(Entries from a data source)

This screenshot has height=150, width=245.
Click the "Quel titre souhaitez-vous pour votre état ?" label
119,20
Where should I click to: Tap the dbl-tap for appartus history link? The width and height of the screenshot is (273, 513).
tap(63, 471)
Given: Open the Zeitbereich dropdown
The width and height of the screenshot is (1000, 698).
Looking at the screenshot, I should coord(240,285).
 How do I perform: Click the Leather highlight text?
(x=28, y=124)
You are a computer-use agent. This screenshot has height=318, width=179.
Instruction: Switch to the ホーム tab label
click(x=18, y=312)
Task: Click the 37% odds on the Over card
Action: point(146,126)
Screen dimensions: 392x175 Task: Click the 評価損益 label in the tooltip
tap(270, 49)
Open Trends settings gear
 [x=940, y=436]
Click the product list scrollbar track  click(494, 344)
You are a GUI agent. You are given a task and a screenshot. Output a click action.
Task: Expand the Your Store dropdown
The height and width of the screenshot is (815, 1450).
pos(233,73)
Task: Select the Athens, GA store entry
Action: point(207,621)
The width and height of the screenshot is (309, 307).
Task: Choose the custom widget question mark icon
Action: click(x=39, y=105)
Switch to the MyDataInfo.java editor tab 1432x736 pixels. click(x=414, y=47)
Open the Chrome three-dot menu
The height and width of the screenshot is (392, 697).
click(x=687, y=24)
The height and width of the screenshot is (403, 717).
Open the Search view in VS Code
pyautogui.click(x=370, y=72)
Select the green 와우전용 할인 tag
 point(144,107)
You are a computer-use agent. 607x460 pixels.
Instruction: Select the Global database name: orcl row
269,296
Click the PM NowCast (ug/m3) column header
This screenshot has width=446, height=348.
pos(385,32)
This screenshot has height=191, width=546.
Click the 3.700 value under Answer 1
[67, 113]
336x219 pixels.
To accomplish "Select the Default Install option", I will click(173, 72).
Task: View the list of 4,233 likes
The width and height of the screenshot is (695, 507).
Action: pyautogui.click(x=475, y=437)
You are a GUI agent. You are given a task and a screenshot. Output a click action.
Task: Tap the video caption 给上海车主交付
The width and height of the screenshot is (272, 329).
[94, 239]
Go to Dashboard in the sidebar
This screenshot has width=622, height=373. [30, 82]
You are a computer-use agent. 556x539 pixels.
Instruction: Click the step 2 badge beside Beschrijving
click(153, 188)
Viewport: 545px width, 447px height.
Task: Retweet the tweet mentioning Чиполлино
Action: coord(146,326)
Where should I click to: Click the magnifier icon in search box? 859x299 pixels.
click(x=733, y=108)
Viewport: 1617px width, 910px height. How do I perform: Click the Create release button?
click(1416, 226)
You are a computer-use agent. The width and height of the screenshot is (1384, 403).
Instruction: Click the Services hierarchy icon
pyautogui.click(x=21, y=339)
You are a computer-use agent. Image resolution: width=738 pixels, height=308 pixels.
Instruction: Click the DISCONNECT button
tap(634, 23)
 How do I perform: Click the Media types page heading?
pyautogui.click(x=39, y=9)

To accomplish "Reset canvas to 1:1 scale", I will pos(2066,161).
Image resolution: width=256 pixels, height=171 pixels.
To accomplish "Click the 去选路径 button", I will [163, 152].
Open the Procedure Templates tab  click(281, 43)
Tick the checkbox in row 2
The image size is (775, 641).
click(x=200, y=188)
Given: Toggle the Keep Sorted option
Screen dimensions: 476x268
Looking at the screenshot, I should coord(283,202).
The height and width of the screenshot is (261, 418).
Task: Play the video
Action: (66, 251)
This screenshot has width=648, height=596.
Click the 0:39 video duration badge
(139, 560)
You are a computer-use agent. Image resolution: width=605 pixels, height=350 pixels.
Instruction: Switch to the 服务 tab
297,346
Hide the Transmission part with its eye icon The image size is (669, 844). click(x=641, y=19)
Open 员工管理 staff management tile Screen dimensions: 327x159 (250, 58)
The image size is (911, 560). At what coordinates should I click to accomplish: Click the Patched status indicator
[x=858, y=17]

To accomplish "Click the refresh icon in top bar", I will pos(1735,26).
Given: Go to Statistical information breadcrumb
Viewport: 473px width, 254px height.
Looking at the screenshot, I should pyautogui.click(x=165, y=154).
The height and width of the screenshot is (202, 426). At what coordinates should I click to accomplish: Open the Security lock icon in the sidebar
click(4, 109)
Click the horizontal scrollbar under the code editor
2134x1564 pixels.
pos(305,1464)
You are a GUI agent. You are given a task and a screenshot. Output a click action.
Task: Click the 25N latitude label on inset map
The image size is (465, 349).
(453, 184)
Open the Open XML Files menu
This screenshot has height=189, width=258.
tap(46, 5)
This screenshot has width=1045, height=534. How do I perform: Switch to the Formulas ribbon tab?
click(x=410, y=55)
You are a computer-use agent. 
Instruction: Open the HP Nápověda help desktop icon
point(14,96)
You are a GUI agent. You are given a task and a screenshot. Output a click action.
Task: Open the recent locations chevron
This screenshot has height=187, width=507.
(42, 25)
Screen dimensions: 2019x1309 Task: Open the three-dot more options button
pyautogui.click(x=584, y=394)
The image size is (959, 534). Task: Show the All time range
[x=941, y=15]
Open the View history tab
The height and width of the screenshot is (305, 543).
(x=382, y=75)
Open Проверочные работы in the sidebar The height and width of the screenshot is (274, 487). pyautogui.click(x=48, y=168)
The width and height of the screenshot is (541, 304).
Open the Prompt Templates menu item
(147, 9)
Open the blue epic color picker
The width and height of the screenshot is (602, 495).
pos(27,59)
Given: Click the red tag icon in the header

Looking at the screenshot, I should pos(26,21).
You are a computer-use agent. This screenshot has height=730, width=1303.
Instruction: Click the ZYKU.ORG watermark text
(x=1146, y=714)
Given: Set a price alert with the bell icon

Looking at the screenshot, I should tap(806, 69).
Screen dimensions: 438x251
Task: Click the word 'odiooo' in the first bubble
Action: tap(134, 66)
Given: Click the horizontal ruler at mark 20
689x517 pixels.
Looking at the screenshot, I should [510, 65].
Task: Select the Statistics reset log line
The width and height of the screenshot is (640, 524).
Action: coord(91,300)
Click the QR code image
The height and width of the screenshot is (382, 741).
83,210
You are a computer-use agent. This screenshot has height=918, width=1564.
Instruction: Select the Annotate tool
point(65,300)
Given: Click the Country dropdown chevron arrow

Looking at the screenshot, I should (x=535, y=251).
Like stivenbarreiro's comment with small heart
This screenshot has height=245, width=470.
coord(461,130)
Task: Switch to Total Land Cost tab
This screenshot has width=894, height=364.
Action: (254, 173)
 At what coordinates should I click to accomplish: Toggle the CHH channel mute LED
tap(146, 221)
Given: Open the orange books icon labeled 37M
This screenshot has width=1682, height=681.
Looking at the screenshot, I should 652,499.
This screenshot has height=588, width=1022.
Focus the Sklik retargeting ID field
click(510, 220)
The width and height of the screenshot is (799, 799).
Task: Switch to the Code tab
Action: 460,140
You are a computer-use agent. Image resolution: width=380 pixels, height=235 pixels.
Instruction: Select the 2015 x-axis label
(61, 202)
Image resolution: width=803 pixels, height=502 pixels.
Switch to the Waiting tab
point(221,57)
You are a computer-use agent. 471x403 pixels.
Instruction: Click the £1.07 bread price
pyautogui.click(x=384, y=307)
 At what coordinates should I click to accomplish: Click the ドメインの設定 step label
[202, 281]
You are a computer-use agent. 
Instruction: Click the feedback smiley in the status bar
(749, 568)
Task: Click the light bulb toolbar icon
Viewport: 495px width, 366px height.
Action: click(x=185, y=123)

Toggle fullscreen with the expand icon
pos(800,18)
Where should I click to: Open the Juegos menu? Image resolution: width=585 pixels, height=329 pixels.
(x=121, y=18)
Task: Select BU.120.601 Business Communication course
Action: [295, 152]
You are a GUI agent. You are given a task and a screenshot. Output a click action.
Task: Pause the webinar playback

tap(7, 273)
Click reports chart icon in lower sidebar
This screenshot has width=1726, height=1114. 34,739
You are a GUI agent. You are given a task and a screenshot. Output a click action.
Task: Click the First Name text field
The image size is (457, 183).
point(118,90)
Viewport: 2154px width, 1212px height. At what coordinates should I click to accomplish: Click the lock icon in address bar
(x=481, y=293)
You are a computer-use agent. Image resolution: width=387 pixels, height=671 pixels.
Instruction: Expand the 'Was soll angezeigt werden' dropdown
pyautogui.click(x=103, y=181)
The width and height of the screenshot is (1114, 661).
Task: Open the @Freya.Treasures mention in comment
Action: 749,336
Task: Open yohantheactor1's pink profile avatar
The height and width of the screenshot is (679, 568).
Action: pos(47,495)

■ Required task ■
Gather every line of the entries above that contains the word "Templates". Letter case counts.

■ Solution to the exercise ■
Open the Procedure Templates tab  click(281, 43)
Open the Prompt Templates menu item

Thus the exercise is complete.